FateAmenableToChange · Yesterday 20:29

How about make a counter proposal, one that advantges you to the same extent. Be v curious to see how lovingly he responds...

Jaichangecentfoisdenom · Yesterday 20:31

FateAmenableToChange · Yesterday 20:29

How about make a counter proposal, one that advantges you to the same extent. Be v curious to see how lovingly he responds...

That’s good, you can bet he wouldn’t be expecting a counter proposal! I bet all the wonderful wise women on this thread who are good at figures could be persuaded to produce a counter-proposal spreadsheet to the OP’s advantage!

PoliteEagle · Yesterday 21:22

It is all turning to a circus now. What’s the point of this thread now? She decided to dump him, good for her and?

BeFunnyBiscuit · Yesterday 22:04

PoliteEagle · Yesterday 21:22

It is all turning to a circus now. What’s the point of this thread now? She decided to dump him, good for her and?

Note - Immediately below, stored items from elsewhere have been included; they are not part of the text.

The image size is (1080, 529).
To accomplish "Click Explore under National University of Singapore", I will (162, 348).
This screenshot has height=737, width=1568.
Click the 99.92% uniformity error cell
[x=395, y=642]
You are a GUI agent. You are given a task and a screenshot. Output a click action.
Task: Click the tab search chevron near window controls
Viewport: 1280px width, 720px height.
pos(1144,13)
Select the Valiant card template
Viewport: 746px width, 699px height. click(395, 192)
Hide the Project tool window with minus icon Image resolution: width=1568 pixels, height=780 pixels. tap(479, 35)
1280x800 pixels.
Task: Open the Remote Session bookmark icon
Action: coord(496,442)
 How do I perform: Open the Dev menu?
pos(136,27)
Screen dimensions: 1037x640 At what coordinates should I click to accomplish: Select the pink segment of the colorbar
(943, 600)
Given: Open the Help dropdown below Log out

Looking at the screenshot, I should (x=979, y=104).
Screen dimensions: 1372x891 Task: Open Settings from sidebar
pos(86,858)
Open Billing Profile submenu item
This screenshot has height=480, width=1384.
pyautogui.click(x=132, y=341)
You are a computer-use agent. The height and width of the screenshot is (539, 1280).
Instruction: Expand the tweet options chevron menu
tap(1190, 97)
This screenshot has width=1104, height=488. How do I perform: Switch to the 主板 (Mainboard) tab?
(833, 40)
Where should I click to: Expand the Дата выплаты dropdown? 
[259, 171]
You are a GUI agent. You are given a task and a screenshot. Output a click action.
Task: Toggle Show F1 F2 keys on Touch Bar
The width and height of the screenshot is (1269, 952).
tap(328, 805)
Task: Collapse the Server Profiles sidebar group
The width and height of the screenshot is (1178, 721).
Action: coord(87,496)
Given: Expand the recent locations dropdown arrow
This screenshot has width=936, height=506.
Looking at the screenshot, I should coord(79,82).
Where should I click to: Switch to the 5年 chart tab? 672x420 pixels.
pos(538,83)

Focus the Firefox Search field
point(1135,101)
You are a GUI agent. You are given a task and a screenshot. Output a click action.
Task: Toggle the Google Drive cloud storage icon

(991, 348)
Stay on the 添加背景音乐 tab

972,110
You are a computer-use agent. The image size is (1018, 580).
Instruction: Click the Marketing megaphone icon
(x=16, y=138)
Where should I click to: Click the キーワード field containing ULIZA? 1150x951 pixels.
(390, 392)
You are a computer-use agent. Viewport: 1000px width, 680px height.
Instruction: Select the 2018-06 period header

the man made it a circus...but imagine he realises she is worth having her in his life and he is a dick losing her and actually proposes a marriage and a generous loving attitude to money, not abusing her good heart....is he capable of that much change in over a week?

SaveMeFromMyBoobs · Yesterday 22:34

FateAmenableToChange · Yesterday 20:29

How about make a counter proposal, one that advantges you to the same extent. Be v curious to see how lovingly he responds...

But why continue it? Say he agrees to keep her - she still wants to leave him.

She just needs to break up with him and extract herself. She doesn't need the games.